Daarnaast zijn er in de sunitinibgroep nog 38 patiënten geweest die een operatie nodig hadden. In de publicatie is te lezen dat dit 17% was van de patiënten, maar of dat ook 17% was van alleen de patiënten met een intermediaterisico, is onbekend. Wel weten we uit de presentatie dat het gemiddeld 11,1 maanden duurt voordat patiënten een nefrectomie nodig hadden, met de eerste operaties ongeveer zeven maanden na de inclusie. Op dat moment waren er nog grofweg 130 patiënten at risk. Dit suggereert dat hoe langer je leeft als patiënt, hoe waarschijnlijker het wordt dat je uiteindelijk een nefrectomie nodig hebt.

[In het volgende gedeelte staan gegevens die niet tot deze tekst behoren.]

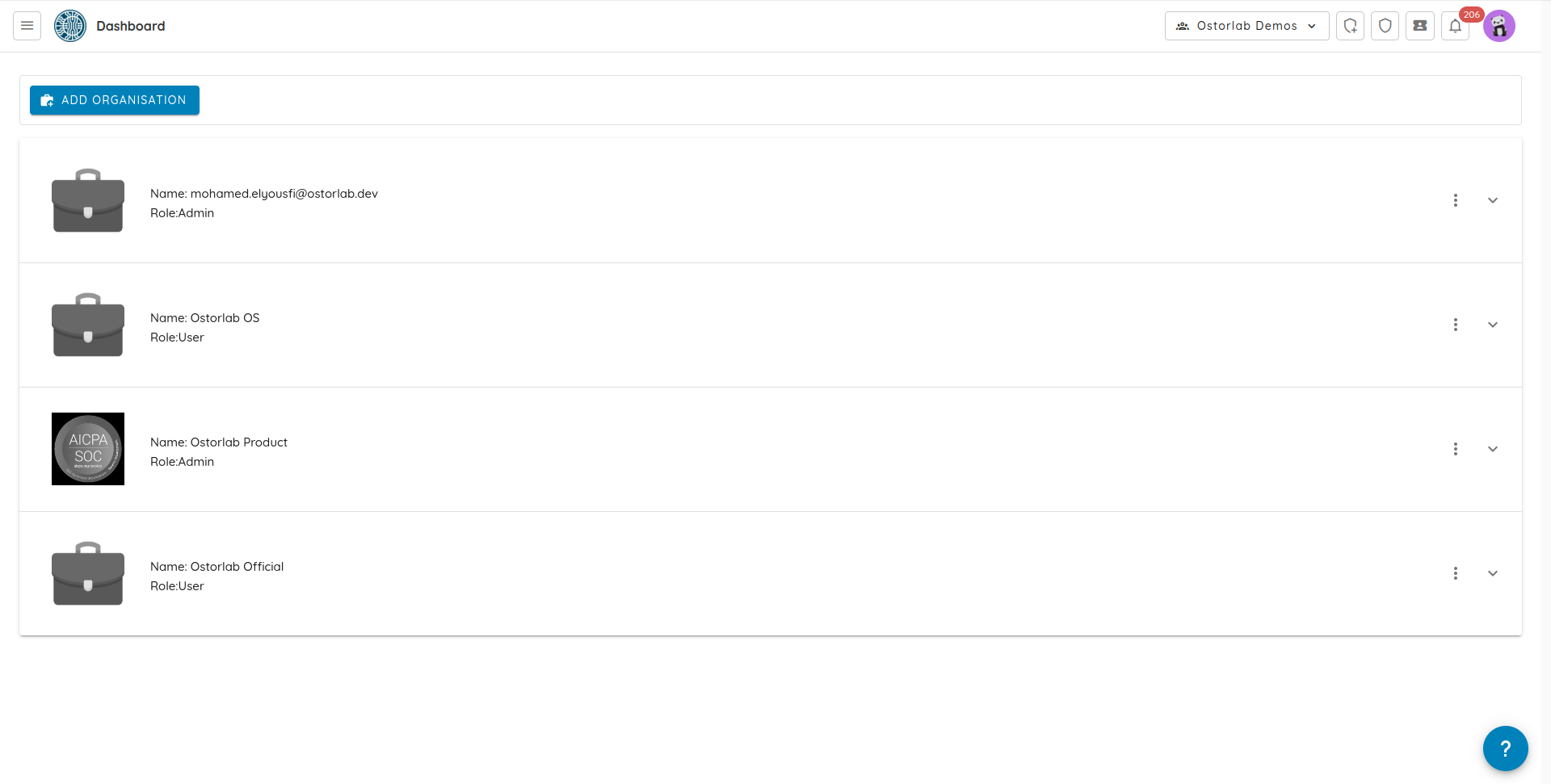Expand the Ostorlab Product organisation row
Image resolution: width=1551 pixels, height=784 pixels.
point(1492,449)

De 38 nefrectomieën moet je verder zien als een percentage van ongeveer 140-150 patiënten die na zeven maanden nog in leven zijn. Dat betekent dat ongeveer een kwart van de patiënten toch een nefrectomie nodig had. Niet alleen vanwege acute situaties, maar soms komt het ook voor dat patiënten zo goed reageren dat het zinnig lijkt om de primaire tumor te verwijderen. Dit concept - eerst medicamenteus behandelen en vervolgens opereren - hebben we in de EORTC SURTIME-studie onderzocht. De studie had een te lage poweren is nog niet gepubliceerd, maar toonde wel een overleving van meer dan 32 maanden bij starten met sunitinib, en vervolgens na drie maanden een nefrectomie. Naar mijn mening zeggen de resultaten van de CARMENA- en SURTIME-studies samen dat bij patiënten met een intermediaterisico, en die systemische therapie nodig hebben, je beter niet direct een nefrectomie kunt uitvoeren. Wat de CARMENA-studie echter niet uitsluit, is of het niet toch beter is om na een bepaalde tijd alsnog een nefrectomie te doen, bijvoorbeeld bij patiënten die responderen of patiënten die geen progressie hebben gehad. Desondanks zijn de resultaten wel practice changing, omdat ze laten zien dat het bij een groot deel van de patiënten goed is om niet meteen te opereren. We zijn daarom momenteel bezig om de bevindingen te verwerken in de ESMO- en de EAU-richtlijnen.
Toch zullen de bevindingen uit deze studies waarschijnlijk slechts voor een beperkt aantal patiënten relevant zijn. Sinds het ESMO-congres in 2017 weten we immers dat immuuntherapie waarschijnlijk de eerstelijnsbehandeling wordt. En over het effect van nefrectomie in combinatie met immuuntherapie geven deze studies geen antwoord. Strikt gesproken zou een nieuwe studie op deze vraag antwoord kunnen bieden, maar dit neemt acht tot tien jaar in beslag en gezien de snelle ontwikkelingen is er een grote kans dat de eerstelijnsbehandeling tegen die tijd weer is veranderd.
Praktisch gezien tonen de resultaten van de CARMENA- en de SURTIME-studie echter, ook al is dit niet statistisch hard te maken, voordeel van starten met systemische therapie bij de patiëntengroep waarbij systemische therapie is geïndiceerd, waarschijnlijk ook als dat immuuntherapie is. Vervolgens kan, als patiënten stabiliseren of een mooie respons laten zien, chirurgie alsnog worden overwogen.